» **Challenges**
A) Summarize the post below about Saturday's puzzle championship in two sentences.
B) According to the post below about Saturday's puzzle championship, what is Chelsea Piers built on?

Saturday: Puzzling (and a bit of Hell's Kitchen)

Saturday was devoted to the annual US puzzle championship. As most of you know, I like puzzles. These puzzles are mostly deductive reasoning puzzles, constraint satisfaction in particular. I've competed in this for the last four or so years; I usually do pretty respectably, somewhere around 100th in the US. (One year I did as well as well as 31st! :) Of course, this isn't anywhere near as good as my friend Wei-Hwa who usually triples my score, winning the competition and then going on to lead the US puzzle team to victory in the international competition (and get first or second in that individually as well). That's pretty insane.

In any case, this year I think I did about as well as usual. I didn't actually get to practice beforehand and I felt as if I answered less than previous years but still felt I was making good progress. Maybe the questions were harder? I doubt it, because usually after one of these 2.5 hour competitions I spend a number more hours just to see how much better I'd do if I had more time. In these cases, I can usually get closer to Wei-Hwa's score, solving 3/4rds of the problems, in two days or so. But this time I finished almost all the problems during the rest of the day. So maybe it was easier? Oh well, it matters little. It was fun. If you are interested, download it and give it shot and tell me what you think of the whole thing. And remember, no computers, calculators, none of that stuff.

Before the competition I explored the west side of my neighborhood (Chelsea). Not that eventful. I saw Chelsea Piers, a really really large sports and entertainment complex built on four piers (and some space inland). Think about that. Covers well over the size of four SF-size piers. They have equipment for any sport you can imagine, from bowling to trapeze. Most of the west side and north-west side is old warehouses and storage places. Fairly run-down. It used to be called Hell's Kitchen and maybe still is.

» **Data lines**
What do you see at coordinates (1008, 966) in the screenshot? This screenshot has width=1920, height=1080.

» **Written responses**
A) The writer spent Saturday at the annual US puzzle championship, a contest of mostly deductive reasoning puzzles, and thinks the result was about as good as usual, typically around 100th in the US, well behind the friend Wei-Hwa, who usually wins. Before the competition the writer explored the west side of Chelsea, seeing the huge Chelsea Piers sports and entertainment complex and the run-down warehouse area that used to be called Hell's Kitchen.

B) It is built on four piers and some space inland.